Es nimmt einfach kein Ende. Seitdem E.T. seinen Freunden verklickert hat, daß die Bewohner des Planeten Erde im Grunde sehr viel Angst vor nicht auf ihrem Heimatplaneten geborenem Leben haben, kommen jene in Scharen, um ein wenig mit uns herumzustenkern.
Na gut, das mag vielleicht ein wenig an den Haaren herbeigezogen sein, jedoch frage ich mich, wann ich das letzte mal einen Außerirdischen auf unseren Leinwänden bewundern durfte, der nicht Angst und Schrecken verbreitet hätte. Und ich muß gestehen: Ich kann mich nicht erinnern.
Und damit sind wir auch schon mittendrin, in "Dark City", dem dunklen SciFi-Abenteuer aus der Hand des "The Crow"-Regisseurs Alex Proyas. Ja, dunkel ist es allemal, denn irgendwer hat das Tageslicht ausgeknipst. Wer das war, wird uns gleich zu Anfang verschwiegen, als uns Dr. Schreber (Kiefer Sutherland oder in diesem Fall sein Synchron-Sprecher) mittels einiger einleitender Worte, die er etwas arg verkrampft herunterstammelt, sich selbst und die Situation in Dark City vorstellt. Wir erfahren immerhin, daß es "Fremde" sind, die die Stadt und eben scheinbar nicht nur diese kontrollieren.
Dieser spontane Informationsschub sollte jedoch nicht allzu schnell verzehrt werden, denn im folgenden werden wir gezwungen, uns zunächst in Enthaltung zu üben. Szenen reihen sich aneinander, die zwar durch wunderhübsche Kamerafahrten, bescheidene Beleuchtung und matte Farben eine herrlich finstere Stimmung hätten verbreiten können, dies jedoch durch den Mangel an dichtem Inhalt nicht erreichen. Wir sehen Rufus Sewell als John Murdock, der unschwer als der Held der Story erkennbar ist, William Hurt als Inspektor Bumstead und einige andere mehr oder minder storytragende Figuren, die allerdings zunächst noch gar nicht oder nur in sehr dünnem Zusammenhang zueinander stehen.

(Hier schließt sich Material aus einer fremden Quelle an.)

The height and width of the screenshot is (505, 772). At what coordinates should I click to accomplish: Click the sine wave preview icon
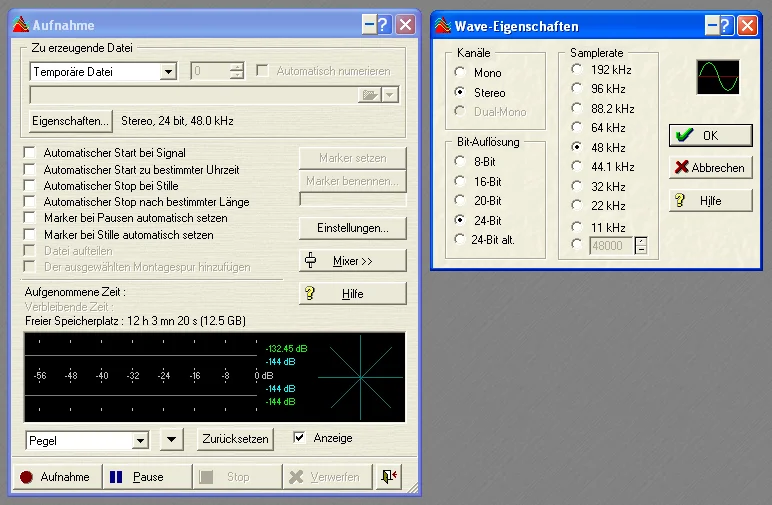[717, 77]
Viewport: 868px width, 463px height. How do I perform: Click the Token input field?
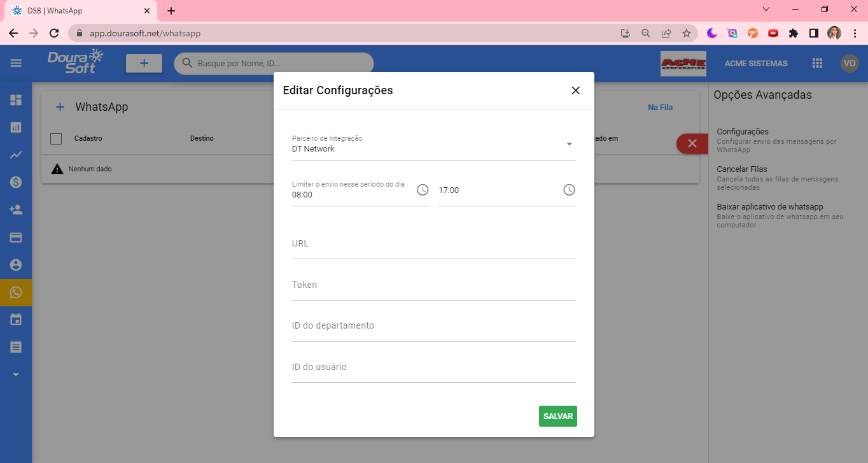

Später soll sich die Geschichte noch verdichten, aber bis dahin wirkt alles unnötig gestückelt. Die Figuren bleiben zu lange farblos und daher auf Distance. Zu ihnen gehören freilich auch die "Fremden" (oder doch die Einheimischen?), die ihre physische Umwelt mit Hilfe des bloßen Willens kontrollieren und verändern ("tunen") können. Natürlich sind diese vom Aussterben bedroht und vergreifen sich an den Menschen nur, um ihre eigene Rasse zu erhalten. Soviel zur nicht ganz neuen, aber durchaus ergiebigen Idee.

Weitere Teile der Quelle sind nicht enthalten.